About this exercise: Please list every Olympic Games for which the Louise Burke passage says she served as team dietitian for the Australian Olympic team, giving the year and host city of each.

In 2014, she was appointed the chair in sports nutrition, Mary MacKillop Institute for Health Research Australian Catholic University, Melbourne.

== Sports nutrition career ==

Between 1984 and 1990, Burke provided private clinical sports nutrition services in Melbourne. In 1990, Burke was appointed Head of Sports Nutrition at the Australian Institute of Sport. This position involved individual and team nutrition counselling, development of AIS Dining Hall menus, team travel advice and assistance to AIS and Australian teams, development of educational resources for AIS and Australian athletes and leading edge research.

In 2014, in response to the misuse of supplements in Australian sport, Burke played a major role in coordinating the development of the AIS Sports Supplements Framework. In 2018, as part of an AIS resutrcture, Burke was appointed to the position of Chief of AIS Nutrition Strategy.

Burke was founding member of the Executive of Sports Dietitians Australia in 1996. Burke has held the position of Team dietitian for the Australian Olympic teams for the 1996 Atlanta, 2000 Sydney, 2004 Athens, 2008 Beijing and 2012 London Games.

In 2020, Burke holds significant international positions, including Member of Nutrition Working Group of International Olympic Committee (2003–) and director, International Olympic Committee Diploma in Sports Nutrition (2005-).

== Scholarship ==

=== Books ===
(2015). Burke, Louise. and Deakin, Vicky. Clinical sports nutrition. 5th ed. McGraw-Hill Education. (First edition published 1994.)

(2013). Louise Burke, Ben Desbrow and Lawrence Spriet. Caffeine for sports performance: the truths and myths about the world's most popular supplement. Champaign, Human Kinetics

(2011) Ron Maughan and Louise Burke (editors). Sports nutrition : more than just calories—triggers for adaptation. Basel, Karger

(2010) Louise Burke. The complete guide to food for sports performance : a guide to peak nutrition for your sport. Updated and expanded. Sydney, Allen & Unwin (First edition 1992)

(2008) Ron Maughan, Louise M. Burke (editors). Sports nutrition :Olympic handbook of sports medicine. Chichester, Wiley (First edition 2002)

(1998) John Hawley, John and Louise Burke. Peak performance : training and nutritional strategies for sport. Sydney, Allen & Unwin.

=== Peer-reviewed articles ===
In 2020, Burke has been the author/co-author of over 250 peer-reviewed articles in PubMed.

In 2020, Burke is the special projects editor, International Journal of Sport Nutrition and Exercise Metabolism.

Data provided:
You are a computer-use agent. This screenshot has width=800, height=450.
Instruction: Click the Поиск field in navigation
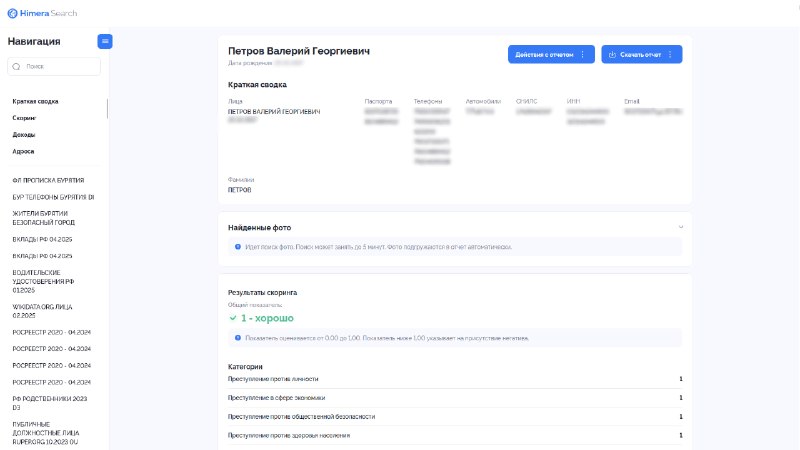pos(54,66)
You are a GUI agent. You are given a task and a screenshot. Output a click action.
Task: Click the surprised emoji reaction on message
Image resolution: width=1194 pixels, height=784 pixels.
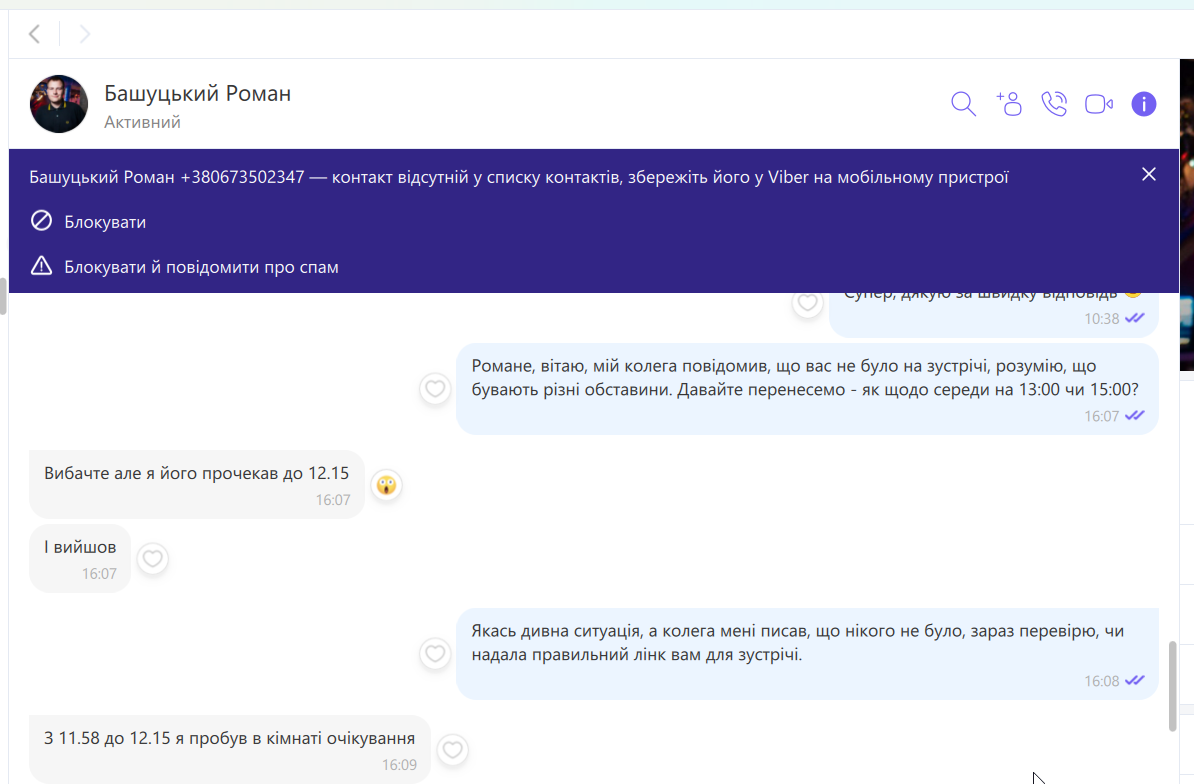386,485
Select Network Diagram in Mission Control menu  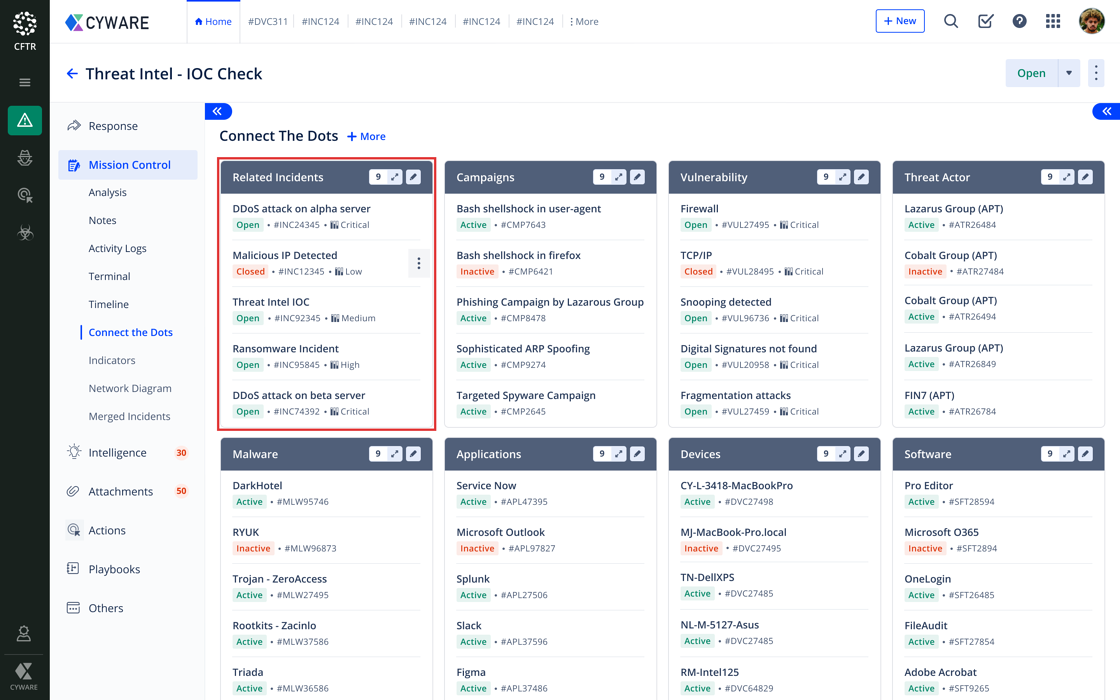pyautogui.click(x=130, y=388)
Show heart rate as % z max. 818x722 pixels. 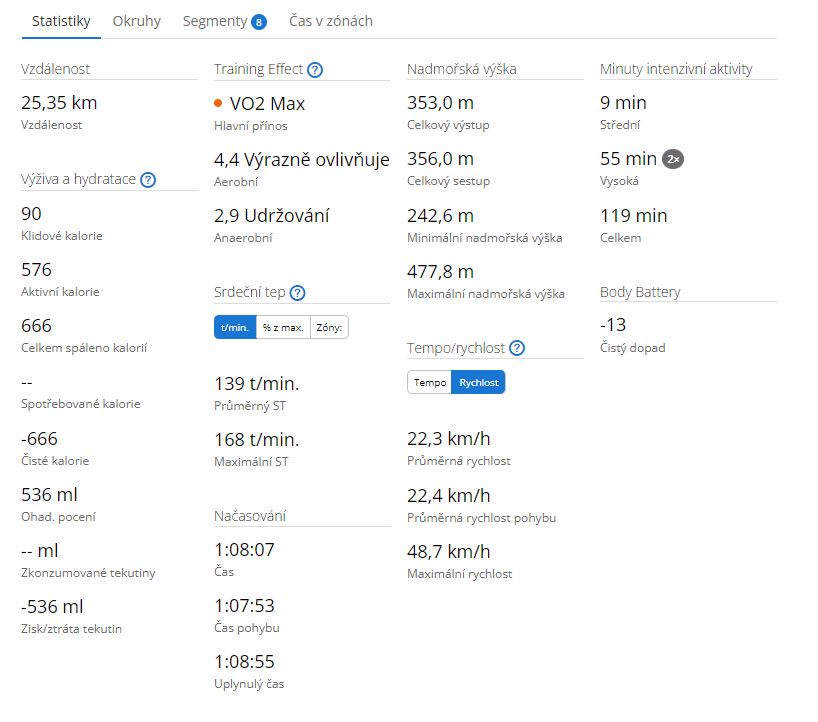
---
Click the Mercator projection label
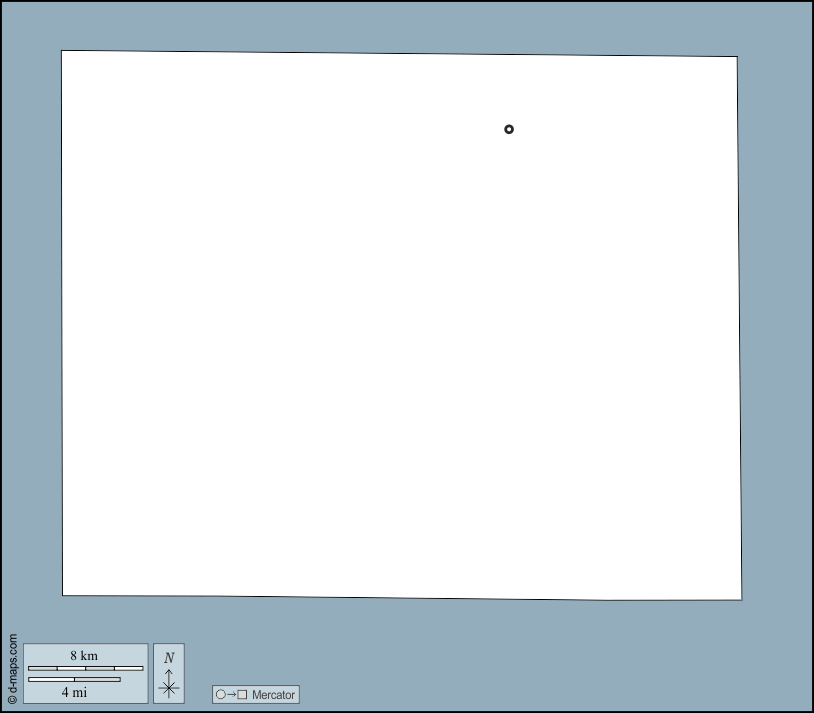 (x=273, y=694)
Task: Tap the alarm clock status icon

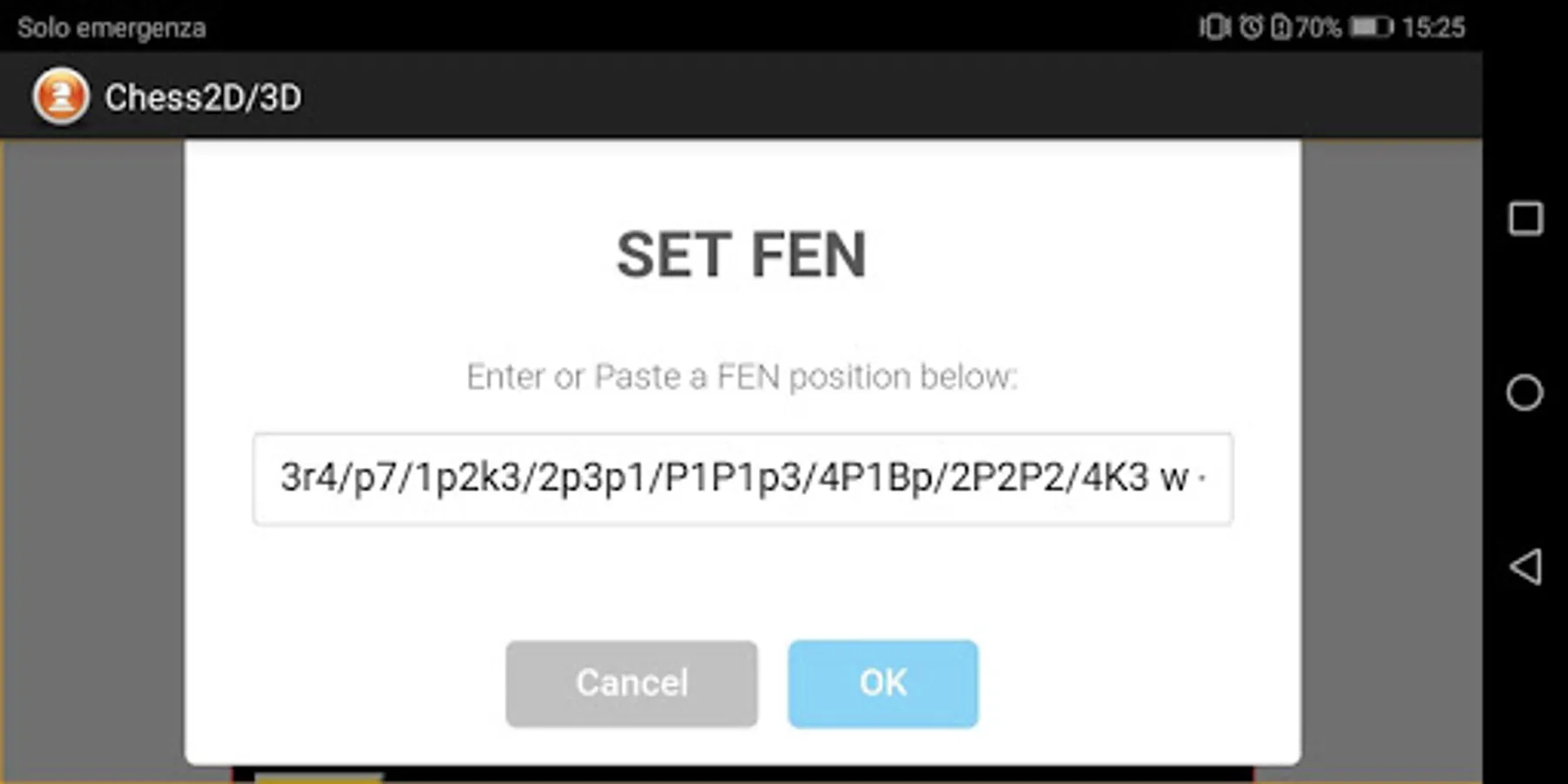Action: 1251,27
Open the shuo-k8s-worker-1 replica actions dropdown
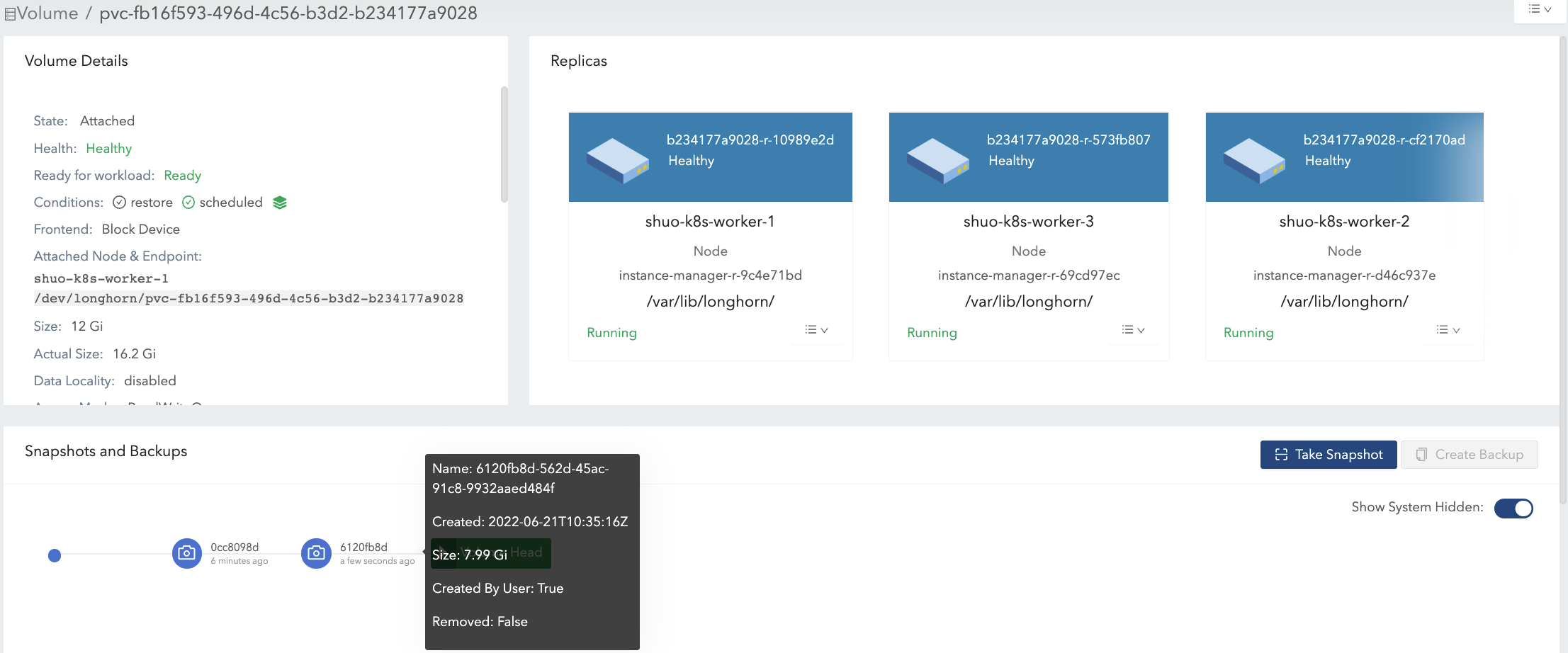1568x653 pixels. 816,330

Answer to the problem:
- 1996 Atlanta
- 2000 Sydney
- 2004 Athens
- 2008 Beijing
- 2012 London